Sean makes an interesting point when he says “maybe we don’t have to invent anything.” Since lots of evidence-based programs already exist then I would think a high performing org would look to these proven programs when setting out to achieve their mission. The high performing org would then implement the program with fidelity to the model. Along the way the high performing org may identify ways to improve the program and make appropriate adjustments.
We already have a pretty good idea about about what works (take a look at Child Trends). Maybe we don’t need to invent anything new – we just need to fund high-performing orgs that can execute.
I think that’s right Jeff. Of course, high performance orgs will have to keep inventing and researchers will keep having to study the effects of old and new interventions, but I think philanthropies big contribution can be intelligently funding high performing organizations and providing them the fuel they need to really move.
Great post, Sean. It really would be helpful if funders would identify high performing organizations and fund evidence-based programs at substantial levels over a number of years.
That way, impact would be likely for the clients, and the nonprofits would save resources that would otherwise go toward more fundraising.

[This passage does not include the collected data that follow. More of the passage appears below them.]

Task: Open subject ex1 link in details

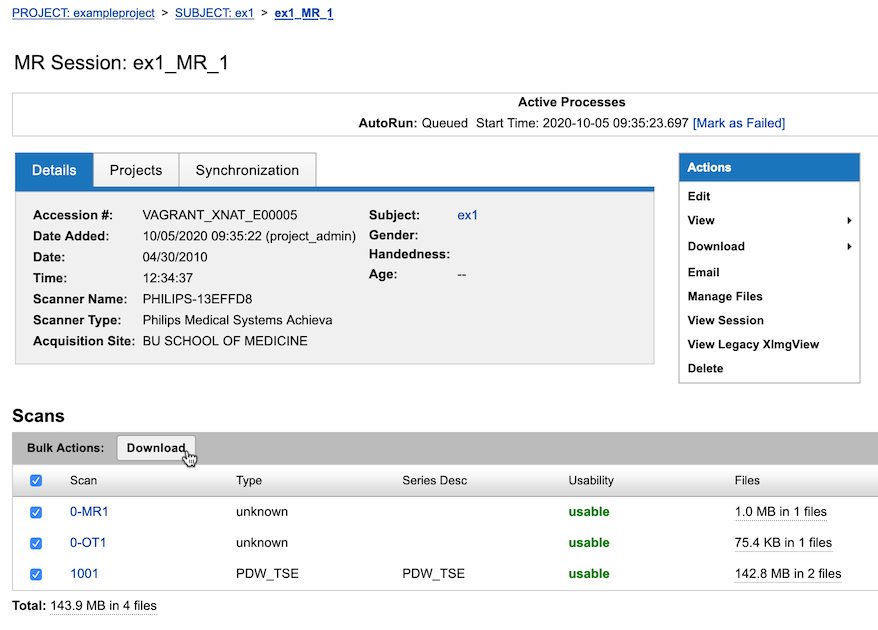Action: point(467,215)
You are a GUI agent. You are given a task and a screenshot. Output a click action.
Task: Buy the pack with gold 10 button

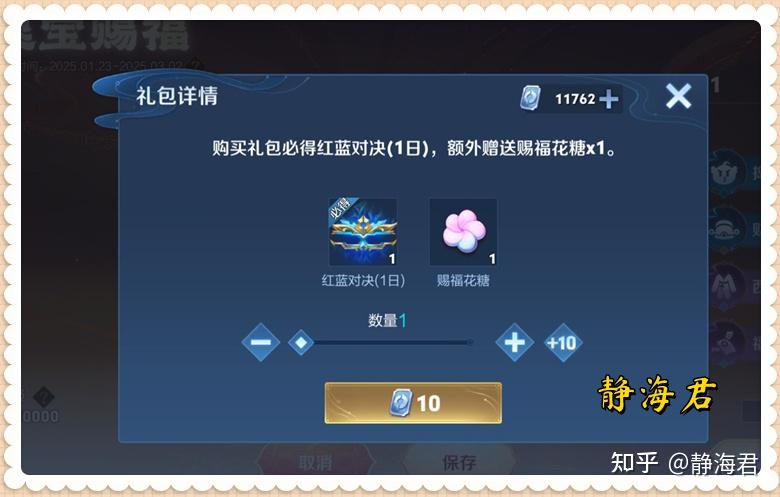point(413,403)
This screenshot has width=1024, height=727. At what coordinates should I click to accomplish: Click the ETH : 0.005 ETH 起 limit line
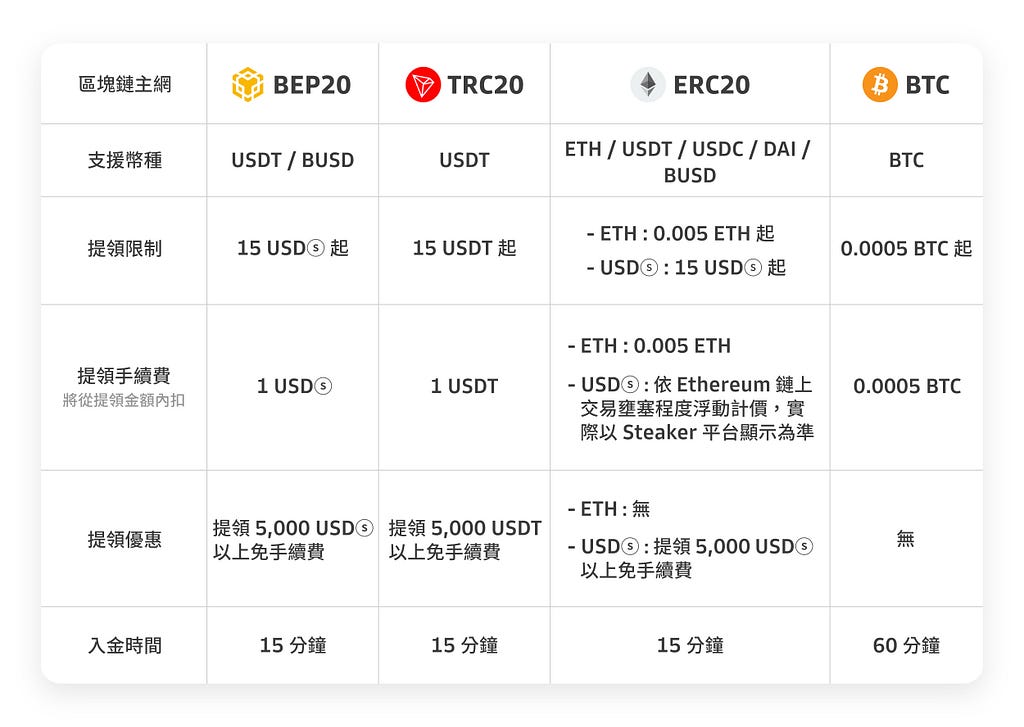click(680, 233)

It seems like a waste to force organizations that are making a difference to always raise money because foundations want to fund different nonprofits every year.
If it works, keep supporting it! Why move on to something that is not known to work when so much need can be met with a well implemented model known to work…?
As both a fundraiser and a program evaluator, my biggest frustration with our sector isn’t whether foundations/agencies are doing one kind of evaluation or another . . . I find most are unaware of the need to do any sort of evaluation, do not read current research in the area in which they make grants/operate programs, and do not make serious attempts to understand best pracices. If a way could be found to 1) inform foundation and agency staff of current research and 2) use that research in any way to modify program offerings, that would be a huge step in the right direction.
Thanks for the note and it does in fact appear that the Alliance for Effective Social Investing may be on a viable track. My only question is whether any of this work addresses the grass-roots problem faced by a large number of foundations – which is to find a way to reliably, easily and efficiently rate organization eligible for grants such that they can make risk adjusted “portfolio” investments in a manner that works well in the for-profit sector. Achieving this would require a 1. A comprehensive model for scoring non-profit performance (including whether they have processes for evaluating impact) 2. A way for nonprofits to apply for and provide input to the scoring process and 3. An independent industry-wide “audit” process to selectively verify that the approach is working so that foundations subscribing to such a rating service would have confidence in the results. These sorts of ratings would go well beyond what Charity Navigator can provide at this point. What is also intersting to me as I have been looking at all the groups involve din this work is the extent to which people who have real operating and management experience in the for-profit sector don’t appear to be playing a role in the work.